Posters for the film Le Fantome d'Henri Langlois and the centenary of his birth in Shanghai Photos: Courtesy of the Institute of World Film at Shanghai Normal University



Born in the Greco-Turkish city of Smyrna (today's Izmir) in 1914, Langlois became a movie fanatic while working at his father's store in Paris as a young man.

During his 40 years at Cinémathèque Française from 1936 until his death in 1977, Langlois did all he could to beg, borrow, steal, hustle and preserve priceless film treasures, especially during World War II. "The Cinémathèque began as a private cache of a few old prints and negatives, mainly of silent films, but grew very rapidly under the efforts of Langlois," Richard said.

"During the Nazi occupation, Langlois' preservation efforts took on greater urgency," Richard added. "He hid the films everywhere, even buried them under the soil of the gardens of his friends."

While Langlois was probably not the first person to work on preserving film, Richard says he must have been the first person to do so while also tirelessly sharing his passion for the medium with the public.

"Langlois believed that movies have meaning only insofar as they can be seen," Richard said. "During the war, he still tried various efforts to organize screenings wherever and whenever he could."

As well as some fixed locations in Paris, like the Avenue Messine, the Rue d'Ulm, and the Palais de Chaillot, Langlois also screened in private apartments and even stairwells.

 



Artistic screening

The screening schedules were also unique. If screening five films in a day, they would often be by different directors and from different periods, seemingly unrelated with each other. However, in Langlois' view, they would have some deeper aspect linking them, and he hoped the audience would be able to discover this relationship.

Langlois sometimes had to speak very bluntly when facing audience complaints about foreign films with subtitles that they couldn't understand.

"Langlois once replied to such a complaint by saying, 'aren't you even more stupid than dog? The dog usually can understand what his owner wants without the owner's speaking," Richard said.

According to Richard, Langlois always curated films after his own fashion, with the temperament of an artistic poet.

"He was deeply influenced by Picasso's surrealism and liked to treat film in a surreal artistic way," Richard added. "Even when displaying film-related objects to the public, Langlois also had his own way. He exposed the exhibits directly in front of the public without closing them inside a locked glass box. He emphasized the real touch, helping people get sensitive feeling rather than stiff knowledge about film."

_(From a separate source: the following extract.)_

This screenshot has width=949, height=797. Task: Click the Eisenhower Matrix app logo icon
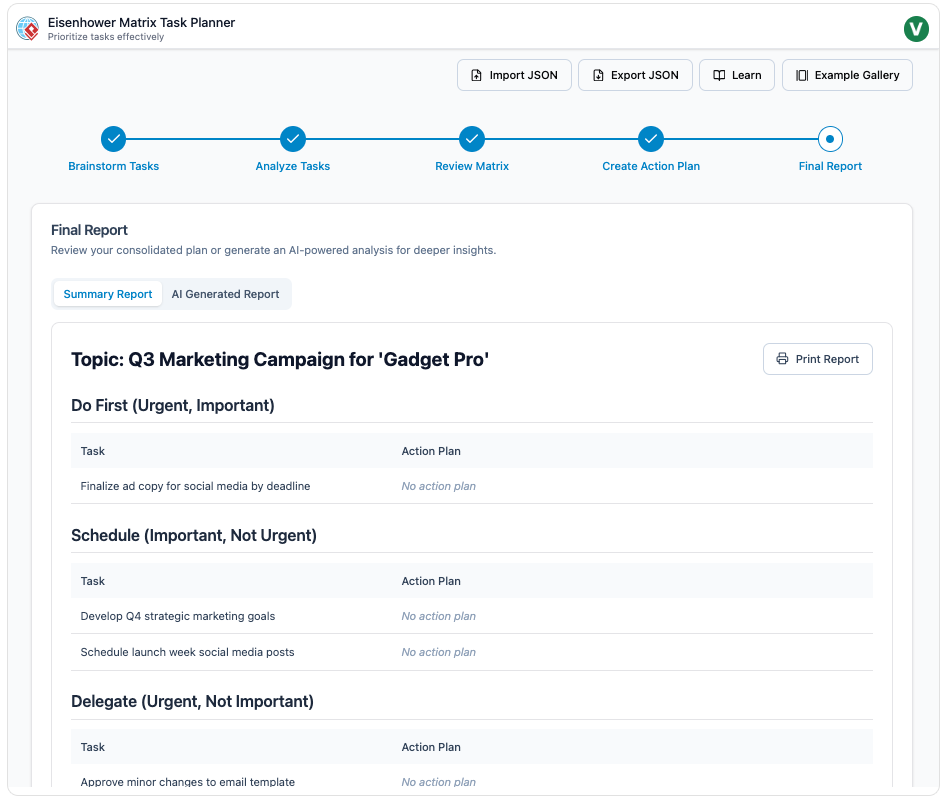pyautogui.click(x=28, y=29)
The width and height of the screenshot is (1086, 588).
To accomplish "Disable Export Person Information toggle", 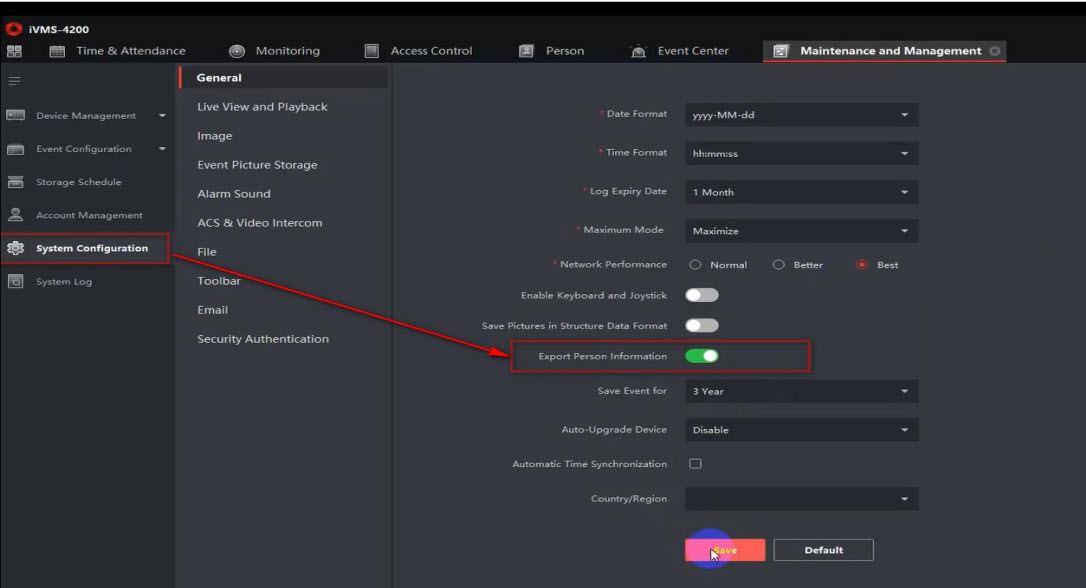I will coord(701,356).
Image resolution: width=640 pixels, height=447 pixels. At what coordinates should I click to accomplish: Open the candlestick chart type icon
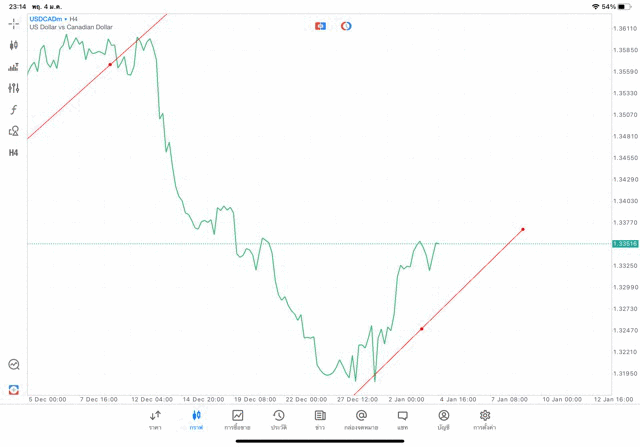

Richard said that when Langlois was still alive, most exhibits in the Museum of the Cinema in the Palais de Chaillot that he curated could be freely touched by visitors, which is not the case now.

In 1968, the attempt by the Ministry of Culture in France to remove Langlois and assert its control over the Cinémathèque caused a protest led by the young Jean-Luc Godard and another French director, Claude Chabrol, outside the Palais de Chaillot. Other directors from around the world, including Alfred Hitchcock, sent telegrams of support. Langlois subsequently remained in the position at the Cinémathèque until his death.

However, Richard believes that after Langlois' death, a minor fire at the Palais de Chaillot in 1997 became an excuse for Langlois' opponents to remove the last traces of him and turn it into today's Cinémathèque.

"Now, those 'Langlois' days' are gone with the wind forever," Richard said with a sigh.